SH51D-4192:
Further testing of anisotropic plasma turbulence theory with spacecraft observations of the solar wind

Friday, 19 December 2014
Errol J Summerlin, NASA Goddard Space Flight Center, Greenbelt, MD, United States, Robert Wicks, University of Maryland College Park, College Park, MD, United States, Miriam A Forman, Dept of Physics & Astronomy, Stony Brook, NY, United States, Chadi S Salem, University of California Berkeley, Berkeley, CA, United States and D Aaron Roberts, NASA Goddard Space Flight Center, Code 670, Greenbelt, MD, United States
Abstract:
We use magnetic field observations from the fast solar wind made by the Ulysses, Wind, and Cluster spacecraft to measure the anisotropic scaling of the full power-spectra-tensor of inertial range turbulence in the solar wind.
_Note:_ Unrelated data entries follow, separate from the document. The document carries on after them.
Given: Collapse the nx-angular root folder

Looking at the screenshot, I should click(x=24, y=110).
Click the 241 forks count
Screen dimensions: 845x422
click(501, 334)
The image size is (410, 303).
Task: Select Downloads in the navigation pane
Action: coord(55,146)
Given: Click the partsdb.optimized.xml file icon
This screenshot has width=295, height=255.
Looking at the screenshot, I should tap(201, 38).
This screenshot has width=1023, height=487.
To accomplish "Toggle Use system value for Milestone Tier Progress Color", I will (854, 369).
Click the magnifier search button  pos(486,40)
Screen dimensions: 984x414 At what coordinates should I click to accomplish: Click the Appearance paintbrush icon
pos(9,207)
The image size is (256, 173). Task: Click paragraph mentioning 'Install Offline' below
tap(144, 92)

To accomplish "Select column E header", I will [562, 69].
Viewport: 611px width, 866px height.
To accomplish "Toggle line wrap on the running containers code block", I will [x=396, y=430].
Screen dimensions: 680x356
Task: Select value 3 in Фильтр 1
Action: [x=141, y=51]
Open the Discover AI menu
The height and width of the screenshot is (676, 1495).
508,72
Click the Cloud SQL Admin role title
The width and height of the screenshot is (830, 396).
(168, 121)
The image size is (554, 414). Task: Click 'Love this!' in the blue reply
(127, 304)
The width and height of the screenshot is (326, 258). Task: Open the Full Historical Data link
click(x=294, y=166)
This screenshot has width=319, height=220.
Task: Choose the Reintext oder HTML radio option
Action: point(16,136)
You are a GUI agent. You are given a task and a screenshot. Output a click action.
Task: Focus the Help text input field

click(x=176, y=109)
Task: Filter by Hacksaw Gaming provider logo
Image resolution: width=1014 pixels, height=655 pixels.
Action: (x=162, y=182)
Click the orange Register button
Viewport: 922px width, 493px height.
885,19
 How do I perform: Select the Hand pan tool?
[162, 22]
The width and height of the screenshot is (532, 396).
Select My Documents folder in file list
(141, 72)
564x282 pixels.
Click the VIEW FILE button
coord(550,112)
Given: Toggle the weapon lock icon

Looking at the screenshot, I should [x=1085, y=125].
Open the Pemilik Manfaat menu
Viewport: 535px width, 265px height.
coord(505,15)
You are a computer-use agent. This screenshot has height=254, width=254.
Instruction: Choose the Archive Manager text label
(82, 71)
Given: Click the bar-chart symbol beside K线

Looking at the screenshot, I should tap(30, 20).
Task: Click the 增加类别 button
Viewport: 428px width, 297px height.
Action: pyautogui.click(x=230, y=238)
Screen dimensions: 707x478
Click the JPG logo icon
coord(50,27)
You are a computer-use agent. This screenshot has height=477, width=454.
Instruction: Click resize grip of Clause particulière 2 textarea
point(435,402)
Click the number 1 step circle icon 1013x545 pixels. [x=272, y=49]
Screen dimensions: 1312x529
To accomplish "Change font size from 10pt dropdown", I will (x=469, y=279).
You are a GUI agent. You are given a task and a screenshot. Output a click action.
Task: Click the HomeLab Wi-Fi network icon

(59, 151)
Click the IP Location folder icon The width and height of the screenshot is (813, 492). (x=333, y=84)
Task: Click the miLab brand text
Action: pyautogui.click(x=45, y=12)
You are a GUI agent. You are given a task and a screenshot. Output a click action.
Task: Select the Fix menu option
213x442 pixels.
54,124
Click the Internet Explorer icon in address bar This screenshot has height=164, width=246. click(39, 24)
We use the results to make the most rigorous test of anisotropic turbulence theories thus far by solar wind observations. We compare the diagonal and off-diagonal terms of the tensor at different scales to reveal the different effects of sampling causing the projection of the anisotropic spectrum into the spacecraft observation frame. There is clear indication of anisotropy similar to "critical balance" in the inertial range, but the most striking result is the departure from the inertial range behavior observed at smaller scales in the "dissipation range".